FIGO: Clinical Staging of Cervical Cancer

Stage

Definition

I

Carcinoma strictly confined to the cervix (extension to the corpus should be disregarded).

IA

Invasive cancer identified only microscopically; invasion limited to measured stromal invasion with maximum depth of 5 mm and no wider than 7 mm (the depth of invasion should not be more than 5 mm taken from the base of the epithelium, either surface or glandular, from which it originates; vascular space involvement, either venous or lymphatic, should not alter the staging).

IA1

Measured invasion of stroma no greater than 3 mm in depth and no wider than 7 mm.

IA2

Measured invasion of stroma greater than 3 mm and no greater than 5 mm and no wider than 7 mm.

IB

Clinical lesions confined to the cervix or preclinical lesions greater than stage IA.

IB1

Clinical lesions no greater than 4 cm in size.

IB2

Clinical lesions greater than 4 cm in size.

II

The carcinoma extends beyond the cervix but has not extended to the pelvic wall; the carcinoma involves the vagina but not as far as the lower third.

IIA

No obvious parametrial involvement, the cancer may have grown into the upper part of the vagina .

IIA1

Tumor size of less than or equal to 4cm with involvement of less than the upper two-thirds of the vagina.

IIA2

Tumor size of more than 4cm with involvement of less than the upper two-thirds of the vagina.

IIB

Obvious parametrial involvement.

IIB1

Unilateral parametrial invasion.

IIB2

Bilateral parametrial invasion.

III

The carcinoma has extended to the pelvic wall; on rectal examination, there is no cancer-free space between the tumor and the pelvic wall; the tumor involves the lower third of the vagina; all cases with a hydronephrosis or nonfunctioning kidney are included unless they are known to be due to other causes.

IIIA

The cancer has spread to the lower third of the vagina but not to the pelvic wall.

IIIB

The cancer has grown into the pelvic wall.
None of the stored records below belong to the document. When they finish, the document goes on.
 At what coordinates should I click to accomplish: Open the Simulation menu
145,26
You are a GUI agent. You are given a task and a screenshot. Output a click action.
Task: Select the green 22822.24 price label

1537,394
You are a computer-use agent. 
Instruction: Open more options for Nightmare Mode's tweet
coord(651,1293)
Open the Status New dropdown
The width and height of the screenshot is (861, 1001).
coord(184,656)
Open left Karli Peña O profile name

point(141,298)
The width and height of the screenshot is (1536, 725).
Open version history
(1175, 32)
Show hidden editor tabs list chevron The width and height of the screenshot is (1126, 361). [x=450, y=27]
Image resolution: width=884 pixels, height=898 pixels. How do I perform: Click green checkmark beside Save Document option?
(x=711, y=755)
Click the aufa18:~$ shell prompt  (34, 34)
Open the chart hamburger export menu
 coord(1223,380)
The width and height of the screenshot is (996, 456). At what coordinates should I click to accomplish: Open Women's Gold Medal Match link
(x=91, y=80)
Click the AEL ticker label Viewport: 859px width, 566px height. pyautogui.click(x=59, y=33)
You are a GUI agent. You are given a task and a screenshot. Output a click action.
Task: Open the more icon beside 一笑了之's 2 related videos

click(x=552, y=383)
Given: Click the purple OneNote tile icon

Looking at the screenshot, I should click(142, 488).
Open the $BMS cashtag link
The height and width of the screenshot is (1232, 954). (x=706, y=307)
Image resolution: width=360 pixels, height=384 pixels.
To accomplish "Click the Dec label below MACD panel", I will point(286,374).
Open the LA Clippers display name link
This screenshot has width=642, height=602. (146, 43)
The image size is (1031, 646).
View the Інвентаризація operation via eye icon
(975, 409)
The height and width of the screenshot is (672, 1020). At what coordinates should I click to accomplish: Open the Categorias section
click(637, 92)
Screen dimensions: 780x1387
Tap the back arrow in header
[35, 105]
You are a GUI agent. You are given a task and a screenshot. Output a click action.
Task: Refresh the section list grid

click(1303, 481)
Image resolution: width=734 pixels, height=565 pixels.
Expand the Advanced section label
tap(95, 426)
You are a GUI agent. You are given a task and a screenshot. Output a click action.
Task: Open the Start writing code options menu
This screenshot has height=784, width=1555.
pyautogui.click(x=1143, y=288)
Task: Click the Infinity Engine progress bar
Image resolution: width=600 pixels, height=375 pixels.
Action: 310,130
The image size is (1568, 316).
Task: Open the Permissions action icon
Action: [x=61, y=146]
If the tumor has blocked the ureters (a condition called hydronephrosis) it is also a stage IIIB.

IV

The carcinoma has extended beyond the true pelvis or has clinically involved the mucosa of the bladder or rectum; a bullous edema as such does not permit a case to be allotted to stage IV.

IVA

Spread of the growth to adjacent organs.

IVB

Spread to distant organs.

(Adapted from New gynecologic cancer staging: FIGO Cancer Committee. Int J Gynecol Obstet 2009; 105:107)

Epidermiology Of Cervical Cancer

The report of GLOBOCAN 2008 International Agency for Research on Cancer (IARC) has shown the global epidemiology of different cancer in the world. The study shows that cervix uteri cancer is the fifth most common cancer in the world. The number of incidence of cervical cancer in global is 530,232 cases and the age standardized rate (ASR) is 15.2 per 100,000 population. The number of mortality caused by cervical cancer is 275,008 in 2008 and ASR of mortality is almost 7.8 per 100,000 population.

Kent and his collegues (2010) reported that approximately 80% cervical cancer occurs in developing countries.This may due to inadequate and insufficient screening system to identify precancerous and high risk cervical cancer at the early stage and not given appropriate treatment. 5-year prevalence of cervical cancer in the world is 63.2 per 100,000 women per year while the mortality rate is 9 per 100,000 per year.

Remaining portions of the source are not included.